Protesters interrupted the hearing several times, with some shouting and waving banners against deportations, which have increased markedly under the Obama administration despite its push to find a political accommodation for many who have been living in the U.S. Later people in another group stood and silently turned their backs to the dais where the senators sat. They wore signs on their backs reading “human rights” and “immigrant rights.” Leahy chided them for interrupting proceedings.
Obama says he is determined to finally make good on his promise to the Latino community to sign into law a comprehensive immigration bill with border security, employer enforcement, improvements to legal immigration and a path to citizenship for illegal immigrants already here. Meanwhile, a bipartisan group of eight senators has been meeting to develop a bill by next month that accomplishes eventual citizenship for illegal immigrants while also containing enough border security and enforcement measures to gain conservative support.
The bipartisan Senate negotiators are operating separately from the Senate Judiciary Committee, but the committee would probably vote on any legislation they produce. First, numerous thorny issues would have to be solved. Questions Wednesday touched on how to define border security, how to structure a future worker program, how to ensure employers can and will verify the legal status of their workers, and how to craft a path to citizenship that would not advantage illegal immigrants over those attempting the process legally. Republicans insist that path must be conditional on the achievement of a secure border.
The action comes in a rapidly shifting political environment. Polls find more Americans support eventual citizenship for illegal immigrants and many Republican leaders are coming around to the same view after their party’s dismal showing among Latino voters in the November elections.
But, as the hearing made clear, deep divisions exist within the GOP that could threaten any legislation in the Senate, where Republicans hold enough votes to stall legislation, or in the House, where majority Republicans are waiting to see what the Senate does before taking any action.

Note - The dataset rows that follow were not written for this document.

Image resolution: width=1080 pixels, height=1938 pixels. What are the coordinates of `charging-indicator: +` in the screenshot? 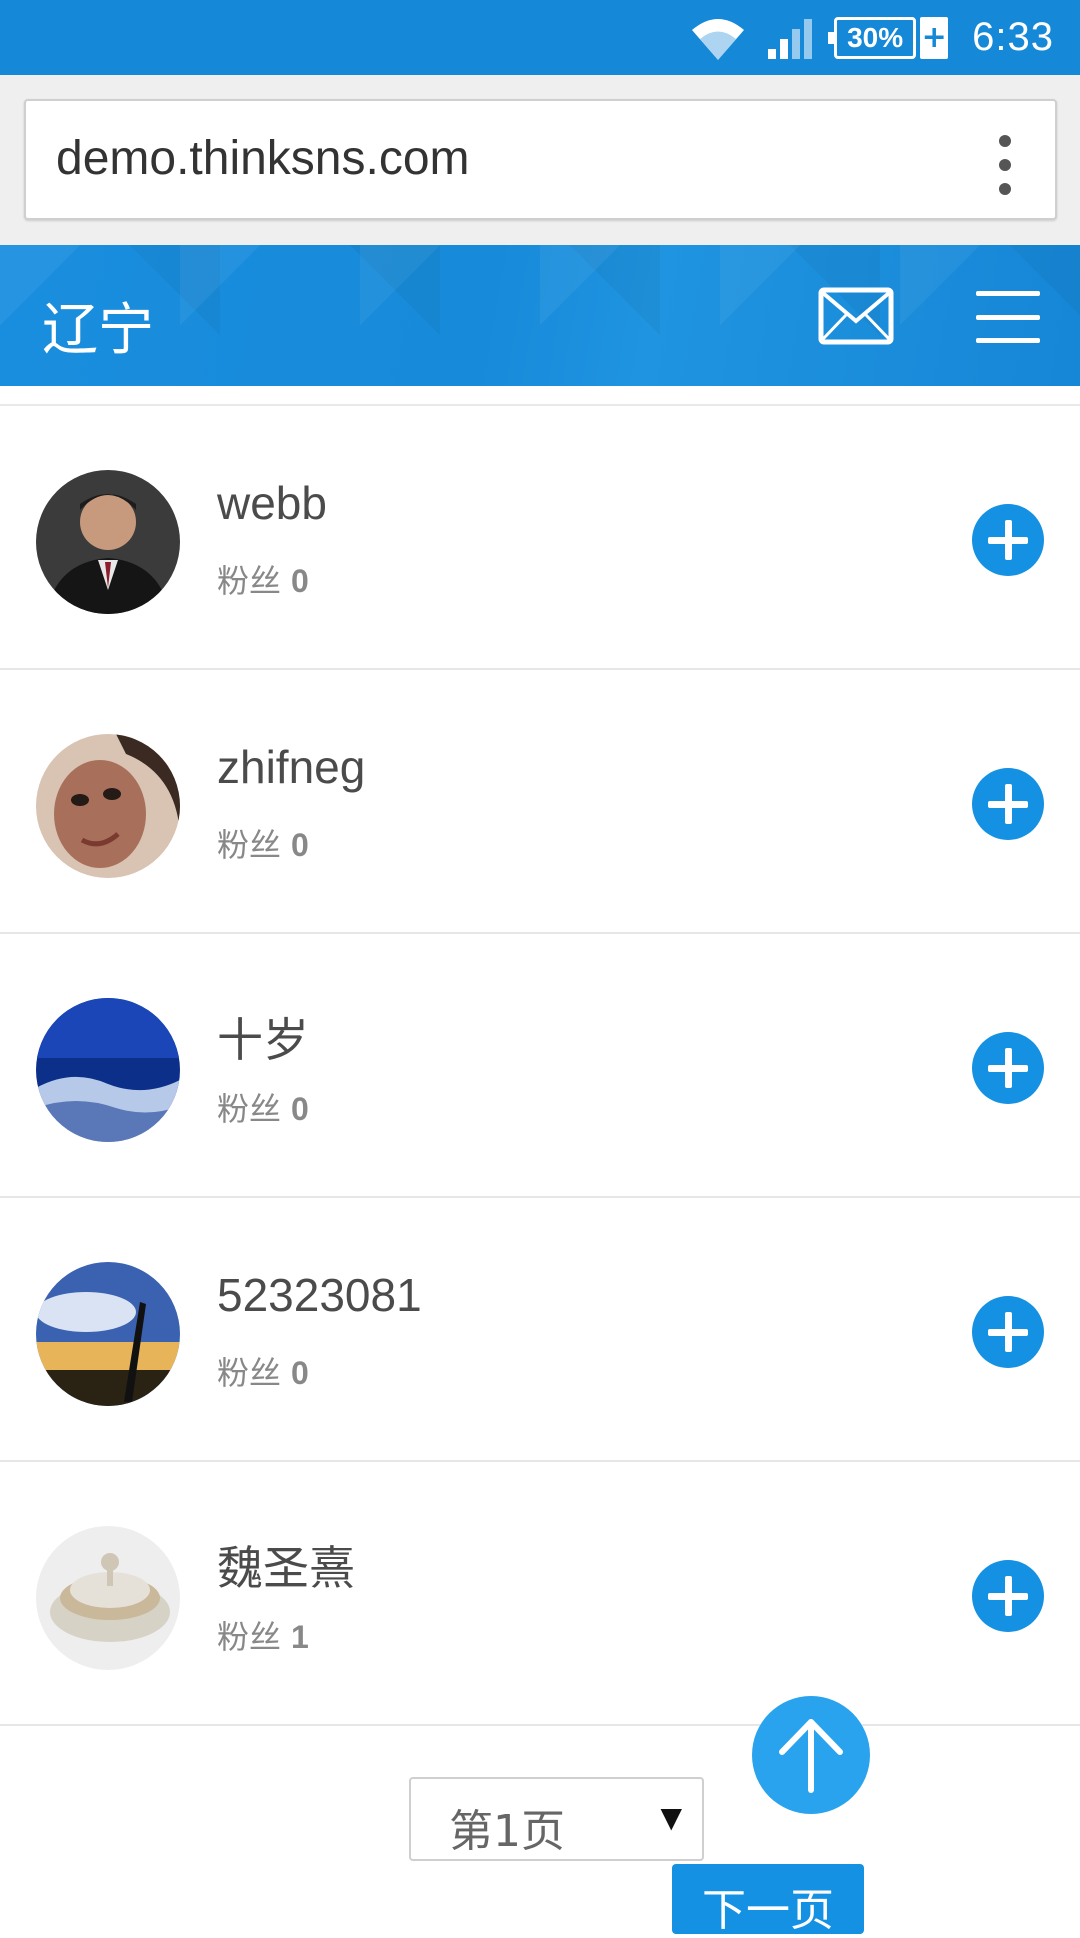 It's located at (934, 38).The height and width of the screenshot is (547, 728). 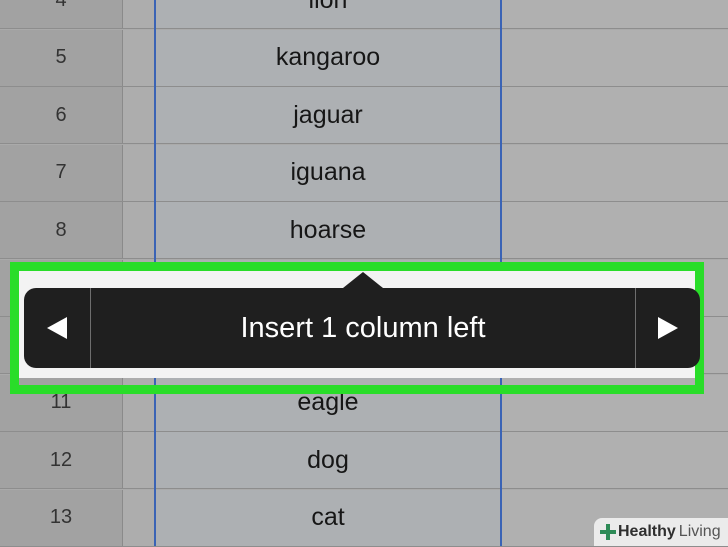 I want to click on row-number: 12, so click(x=62, y=460).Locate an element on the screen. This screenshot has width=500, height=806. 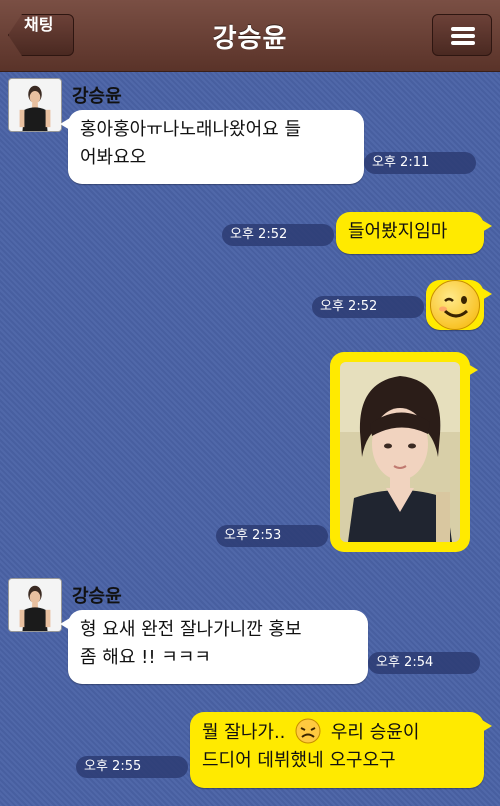
message-bubble: 형 요새 완전 잘나가니깐 홍보 좀 해요 !! ㅋㅋㅋ is located at coordinates (214, 647).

Sen. Lindsey Graham, R-S.C., a Judiciary Committee member who is part of the bipartisan “Gang of Eight” working on an immigration bill, drew out Napolitano about the urgency of quick action on immigration legislation.
“Have you ever seen a better opportunity than the moment that exists today to pass comprehensive immigration reform?” Graham asked.
“No, this is the moment,” Napolitano replied.
“Do you agree with me that the pay-offs for the nation are enormous?” Graham asked, citing improving the economy and national security.
“I couldn’t say it better than you just did,” Napolitano said.
But not long after, Sessions made clear that those who think the time is ripe for will face determined opposition.
“There’s a lot of overconfidence about this bill,” Sessions said. “If it doesn’t really work it’s not going to pass, we’re going to expose it.”
Associated Press writer Alicia A. Caldwell contributed to this report.